Content starts

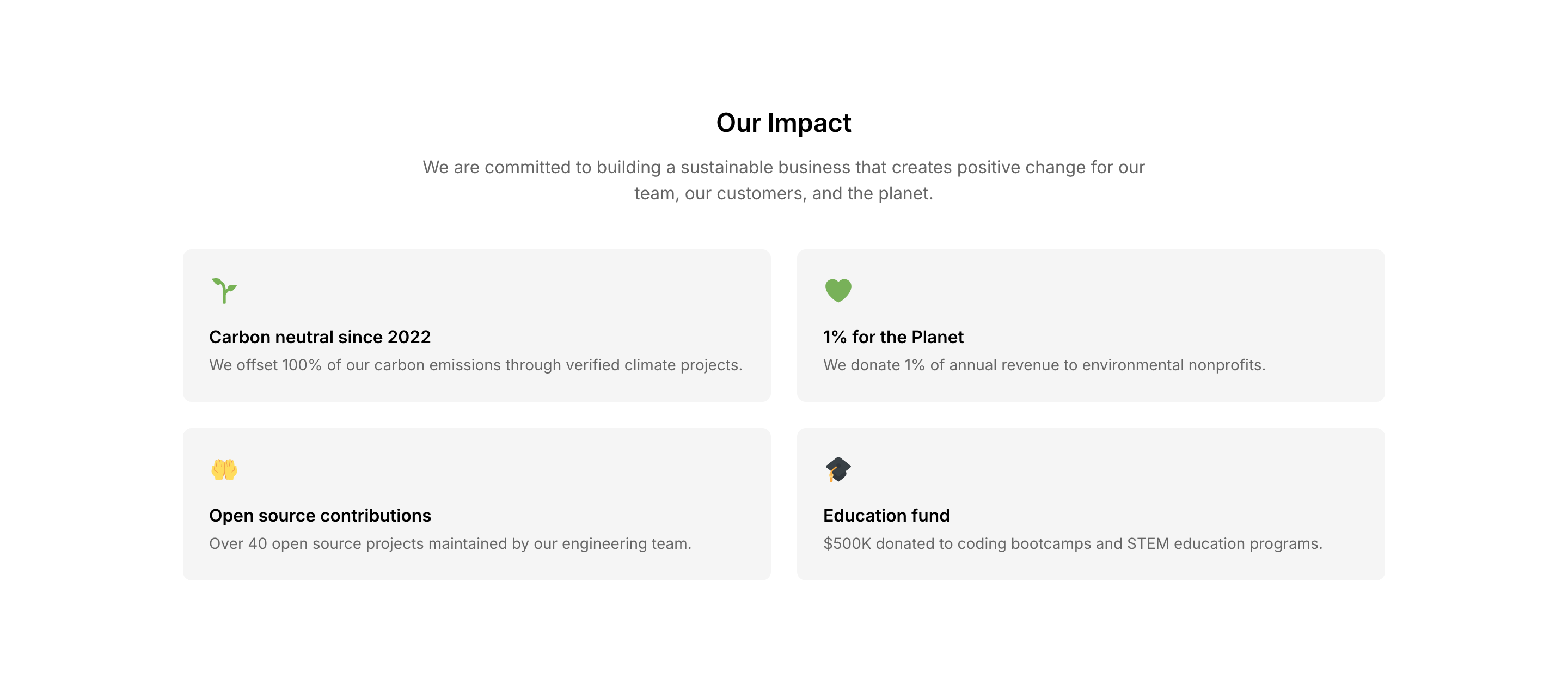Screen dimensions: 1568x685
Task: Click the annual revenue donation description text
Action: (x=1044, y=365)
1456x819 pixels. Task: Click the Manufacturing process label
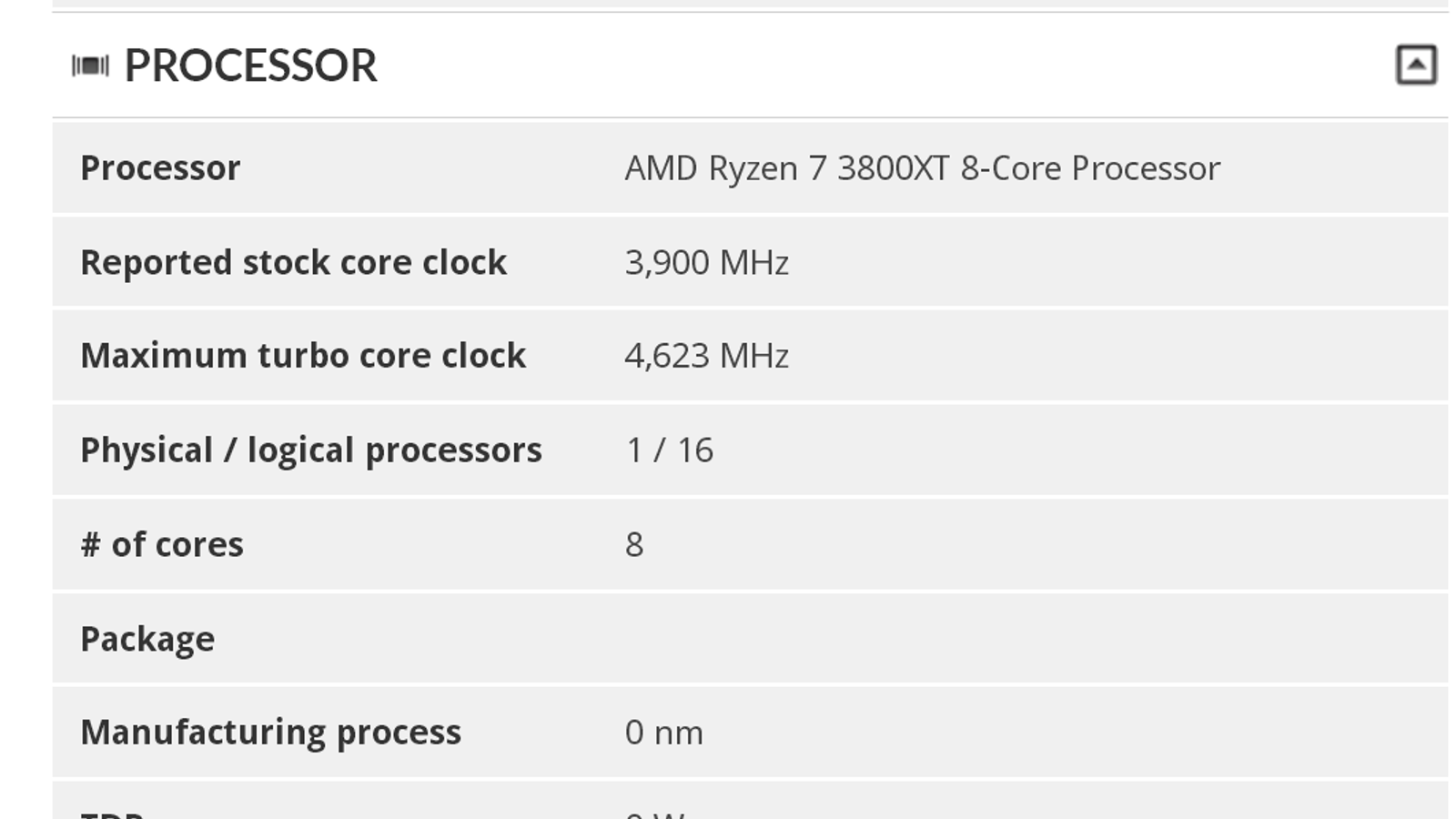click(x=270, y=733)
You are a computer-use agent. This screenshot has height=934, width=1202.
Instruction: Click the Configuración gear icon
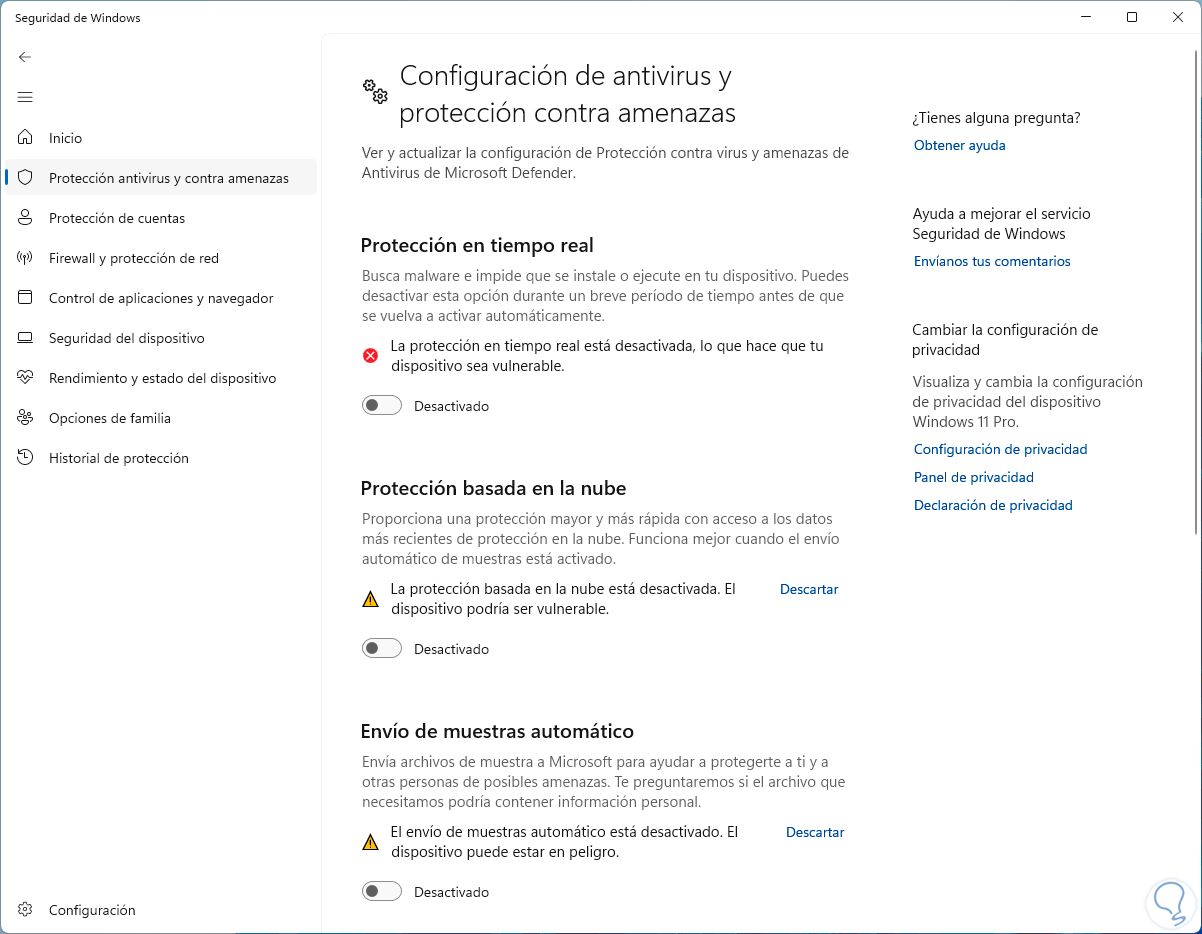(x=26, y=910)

Content ends
Content starts

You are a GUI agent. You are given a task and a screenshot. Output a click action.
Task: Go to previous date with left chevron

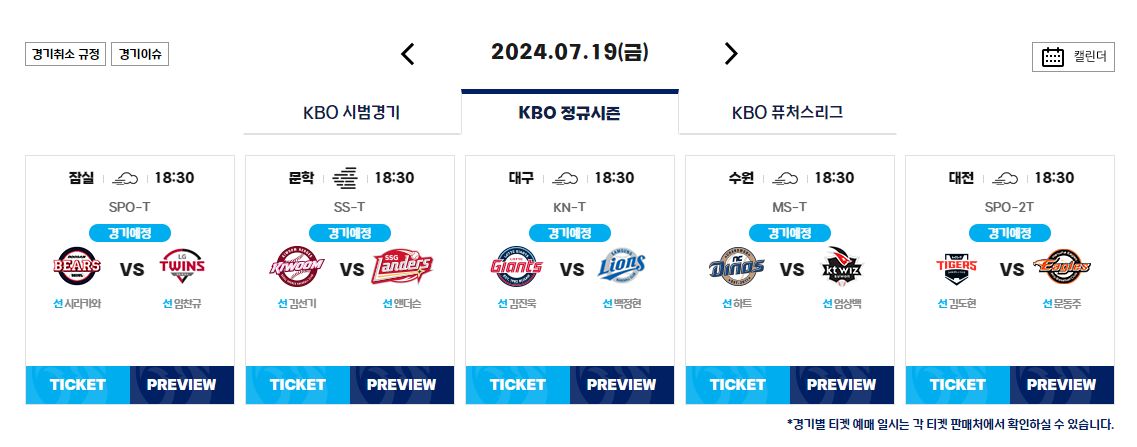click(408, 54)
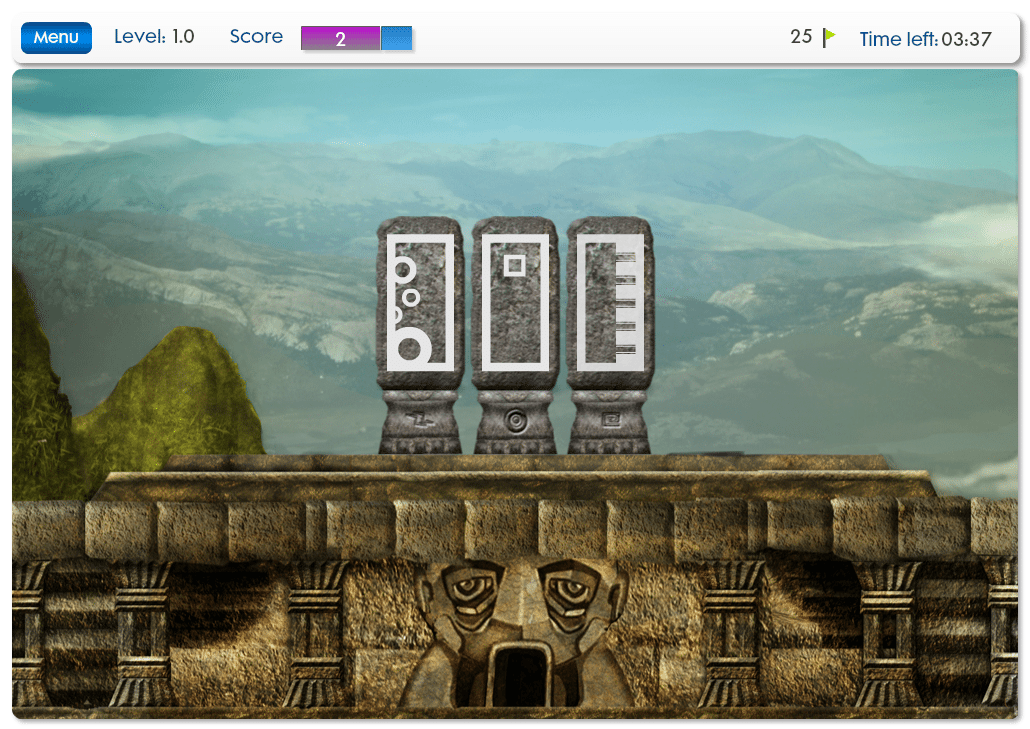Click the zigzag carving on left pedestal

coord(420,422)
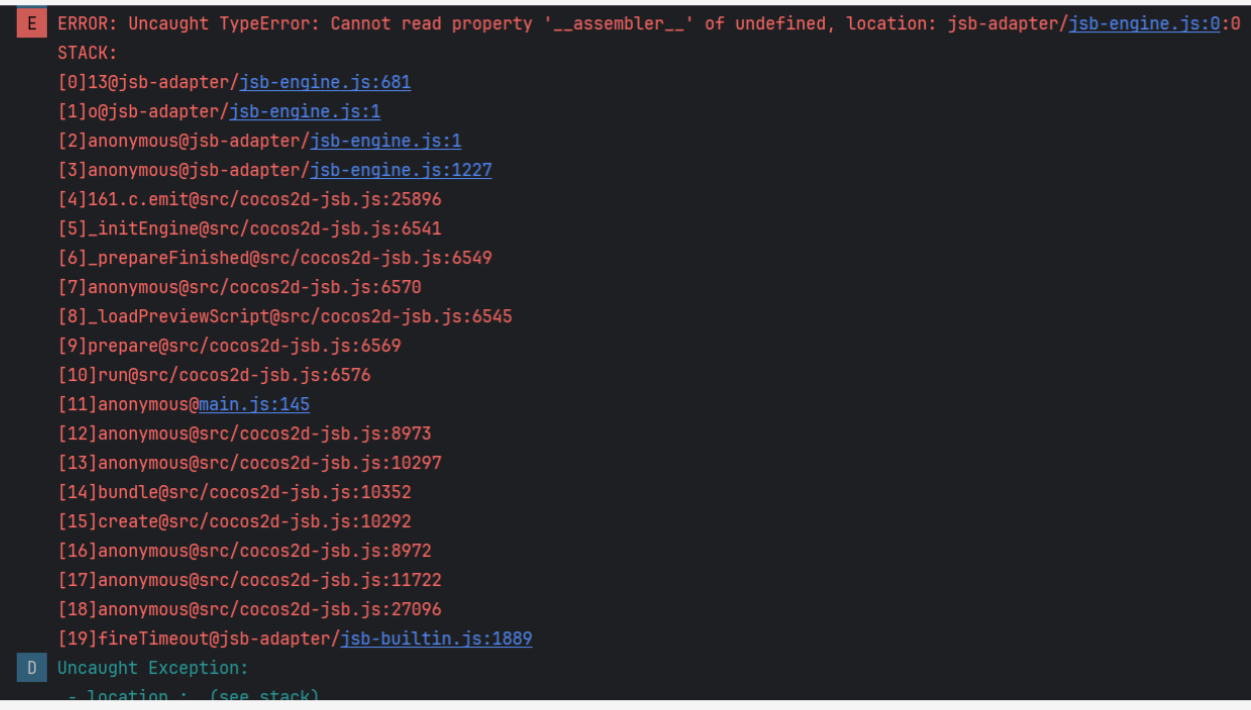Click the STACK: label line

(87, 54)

Content ends
Content starts

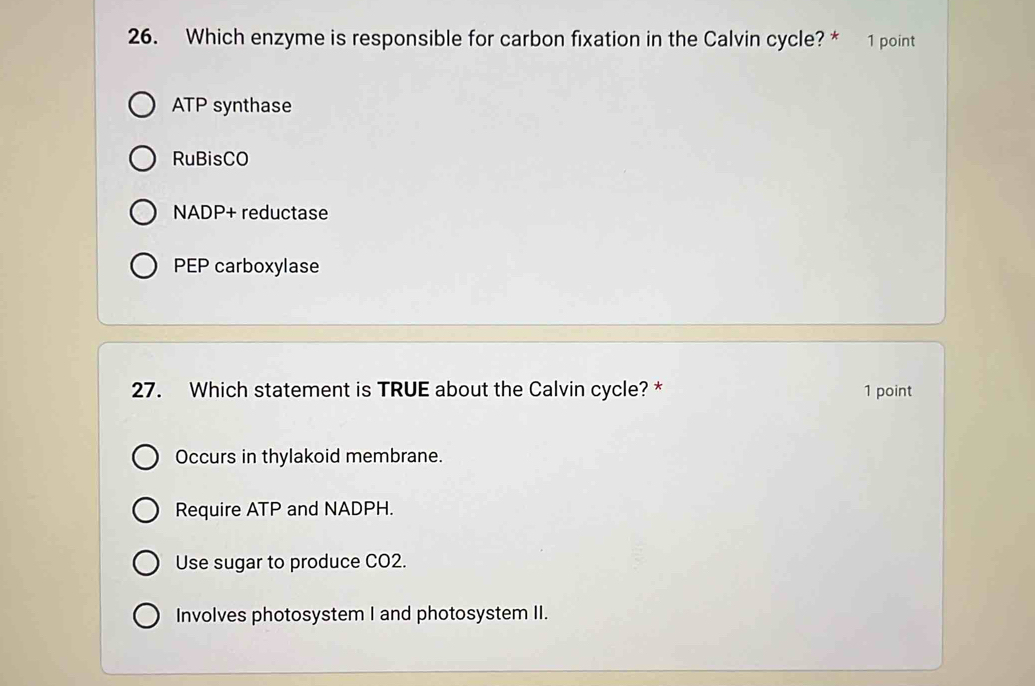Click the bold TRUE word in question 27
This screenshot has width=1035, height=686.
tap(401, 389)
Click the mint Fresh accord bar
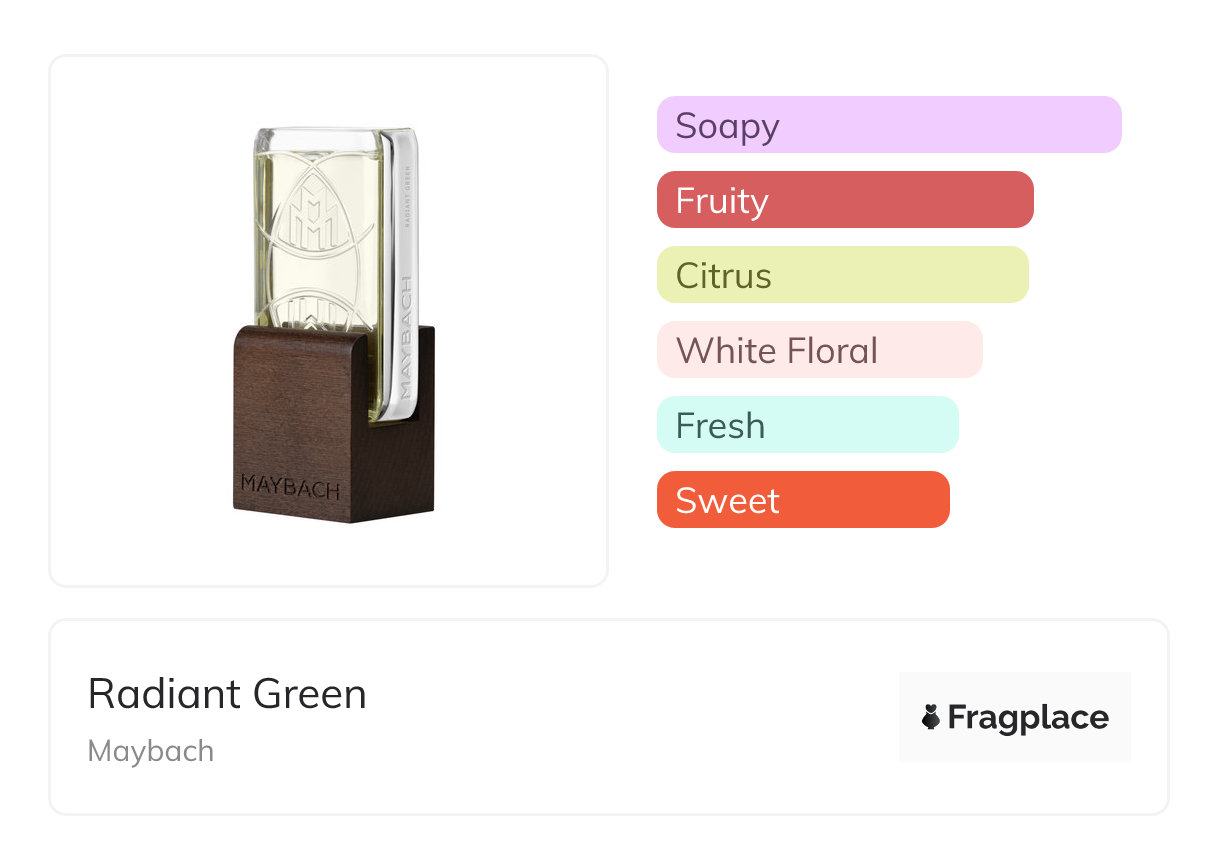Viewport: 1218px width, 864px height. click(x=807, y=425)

Content ends

_What you have to do_: Search the records for lines holding the word "agent", then copy each line you find.

_Task output_:
You are a computer-use agent. This screenshot has height=934, width=1202.
You are a GUI agent. You are given a task and a screenshot. Output a click action.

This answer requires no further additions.